#### Text for analysis
• • •
I think there’s some relationship between the fast talking that can drive S crazy, and creativity/productivity, and the speed of thinking and the way ideas can get backed up in my brain if I don’t take my time to write. If I don’t get my writing fix, then I’ll start talking too much, too fast, and he won’t like it.

A little while ago he said, “It’s okay that you’re doing that.”

“What do you mean by that?” I asked. “Something like, ‘Yeah, sure, sit there and type your blog or your journal… it doesn’t matter that you said you would write a web page for me weeks ago and it’s still not up, and I went to all that trouble this morning to go get your computer so you could work on the web page, but that’s okay… just do what you’re doing…’?”

He nodded, “Yeah, something like that.”
• • •
#### Source data
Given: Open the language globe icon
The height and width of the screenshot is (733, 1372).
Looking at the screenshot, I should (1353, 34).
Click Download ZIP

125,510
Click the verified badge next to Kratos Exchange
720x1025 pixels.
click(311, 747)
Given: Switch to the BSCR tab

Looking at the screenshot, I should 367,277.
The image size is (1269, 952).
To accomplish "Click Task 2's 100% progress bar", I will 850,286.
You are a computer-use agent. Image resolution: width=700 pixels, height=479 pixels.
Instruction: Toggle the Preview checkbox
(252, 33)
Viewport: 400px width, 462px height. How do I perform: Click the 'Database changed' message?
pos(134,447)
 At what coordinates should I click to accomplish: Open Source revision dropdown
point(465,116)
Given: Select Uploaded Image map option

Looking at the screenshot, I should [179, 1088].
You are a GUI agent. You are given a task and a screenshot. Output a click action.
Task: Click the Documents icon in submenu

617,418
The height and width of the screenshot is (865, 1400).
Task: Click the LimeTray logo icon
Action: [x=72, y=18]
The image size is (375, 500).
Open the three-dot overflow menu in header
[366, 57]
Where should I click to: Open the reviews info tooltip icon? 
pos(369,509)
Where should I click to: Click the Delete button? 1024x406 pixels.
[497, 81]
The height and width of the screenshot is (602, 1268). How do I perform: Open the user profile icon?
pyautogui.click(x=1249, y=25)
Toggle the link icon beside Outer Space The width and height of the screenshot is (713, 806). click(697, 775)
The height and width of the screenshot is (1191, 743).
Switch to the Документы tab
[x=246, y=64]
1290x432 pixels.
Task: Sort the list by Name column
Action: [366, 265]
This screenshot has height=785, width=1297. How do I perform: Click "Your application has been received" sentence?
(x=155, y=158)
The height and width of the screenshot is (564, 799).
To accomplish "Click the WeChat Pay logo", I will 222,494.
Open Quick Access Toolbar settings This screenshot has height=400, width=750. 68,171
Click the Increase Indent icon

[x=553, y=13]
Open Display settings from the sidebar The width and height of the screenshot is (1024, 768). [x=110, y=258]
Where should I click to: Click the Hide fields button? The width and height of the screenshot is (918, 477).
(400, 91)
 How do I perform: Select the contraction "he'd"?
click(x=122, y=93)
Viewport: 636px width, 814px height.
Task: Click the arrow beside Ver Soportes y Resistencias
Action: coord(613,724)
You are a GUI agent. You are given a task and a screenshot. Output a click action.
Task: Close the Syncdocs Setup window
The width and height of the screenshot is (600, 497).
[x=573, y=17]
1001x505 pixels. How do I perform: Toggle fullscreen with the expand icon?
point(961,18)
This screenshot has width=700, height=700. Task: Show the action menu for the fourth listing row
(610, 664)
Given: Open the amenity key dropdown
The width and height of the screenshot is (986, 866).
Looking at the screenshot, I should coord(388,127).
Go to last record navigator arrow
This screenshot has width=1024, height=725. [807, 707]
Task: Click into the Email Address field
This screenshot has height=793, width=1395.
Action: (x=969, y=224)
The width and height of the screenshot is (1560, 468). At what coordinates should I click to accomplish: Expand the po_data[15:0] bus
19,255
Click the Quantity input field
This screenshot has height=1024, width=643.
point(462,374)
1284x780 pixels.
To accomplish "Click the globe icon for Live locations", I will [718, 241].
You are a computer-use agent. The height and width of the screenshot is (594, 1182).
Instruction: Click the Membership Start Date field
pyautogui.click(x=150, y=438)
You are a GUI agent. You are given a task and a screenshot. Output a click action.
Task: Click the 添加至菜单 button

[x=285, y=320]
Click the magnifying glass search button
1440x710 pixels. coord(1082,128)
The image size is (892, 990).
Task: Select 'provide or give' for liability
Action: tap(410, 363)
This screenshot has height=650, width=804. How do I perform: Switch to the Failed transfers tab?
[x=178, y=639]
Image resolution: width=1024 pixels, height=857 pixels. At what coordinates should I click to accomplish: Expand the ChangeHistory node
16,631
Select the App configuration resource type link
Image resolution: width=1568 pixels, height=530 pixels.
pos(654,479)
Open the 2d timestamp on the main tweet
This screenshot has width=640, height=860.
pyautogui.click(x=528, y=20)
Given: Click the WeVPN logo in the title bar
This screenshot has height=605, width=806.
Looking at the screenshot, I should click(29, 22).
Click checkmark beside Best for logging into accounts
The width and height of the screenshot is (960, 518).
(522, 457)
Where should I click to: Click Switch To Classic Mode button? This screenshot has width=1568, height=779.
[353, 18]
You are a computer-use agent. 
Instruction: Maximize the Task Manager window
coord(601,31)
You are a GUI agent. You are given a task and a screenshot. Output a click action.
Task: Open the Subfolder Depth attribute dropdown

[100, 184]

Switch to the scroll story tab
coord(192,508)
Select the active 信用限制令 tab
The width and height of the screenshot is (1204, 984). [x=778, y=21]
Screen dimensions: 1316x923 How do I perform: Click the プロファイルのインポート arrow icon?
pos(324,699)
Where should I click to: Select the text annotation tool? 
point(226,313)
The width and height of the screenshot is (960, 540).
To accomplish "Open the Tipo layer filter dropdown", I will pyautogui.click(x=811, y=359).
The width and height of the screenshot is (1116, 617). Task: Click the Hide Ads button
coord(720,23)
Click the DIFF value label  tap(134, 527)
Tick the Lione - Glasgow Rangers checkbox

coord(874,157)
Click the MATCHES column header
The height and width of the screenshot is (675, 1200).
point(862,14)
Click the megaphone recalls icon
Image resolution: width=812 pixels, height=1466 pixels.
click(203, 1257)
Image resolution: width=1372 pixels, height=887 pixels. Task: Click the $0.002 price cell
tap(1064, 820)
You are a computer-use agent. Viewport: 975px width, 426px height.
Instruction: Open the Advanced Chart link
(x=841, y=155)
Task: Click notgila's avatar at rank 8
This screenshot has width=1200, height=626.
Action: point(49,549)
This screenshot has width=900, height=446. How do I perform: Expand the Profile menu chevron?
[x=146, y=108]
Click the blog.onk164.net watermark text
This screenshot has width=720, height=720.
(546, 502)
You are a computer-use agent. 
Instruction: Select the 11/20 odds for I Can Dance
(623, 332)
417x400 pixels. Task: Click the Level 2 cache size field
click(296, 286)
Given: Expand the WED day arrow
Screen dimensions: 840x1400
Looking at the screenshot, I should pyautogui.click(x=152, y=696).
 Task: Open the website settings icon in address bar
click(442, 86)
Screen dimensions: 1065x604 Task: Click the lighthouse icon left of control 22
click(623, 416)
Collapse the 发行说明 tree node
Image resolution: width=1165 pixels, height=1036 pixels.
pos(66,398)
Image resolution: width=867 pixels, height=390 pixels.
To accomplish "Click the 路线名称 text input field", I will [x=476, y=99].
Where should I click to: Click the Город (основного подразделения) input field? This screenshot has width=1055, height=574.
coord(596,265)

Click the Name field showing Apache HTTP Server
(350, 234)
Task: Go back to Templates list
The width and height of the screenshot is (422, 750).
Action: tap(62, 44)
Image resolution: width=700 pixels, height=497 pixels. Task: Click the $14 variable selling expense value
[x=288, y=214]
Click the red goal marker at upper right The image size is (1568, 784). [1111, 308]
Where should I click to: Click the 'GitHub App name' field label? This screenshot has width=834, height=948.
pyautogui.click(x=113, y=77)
• • •
Retype the passage about fast talking and writing from "I think there’s" to "won’t like it.".

I think there’s some relationship between the fast talking that can drive S crazy, and creativity/productivity, and the speed of thinking and the way ideas can get backed up in my brain if I don’t take my time to write. If I don’t get my writing fix, then I’ll start talking too much, too fast, and he won’t like it.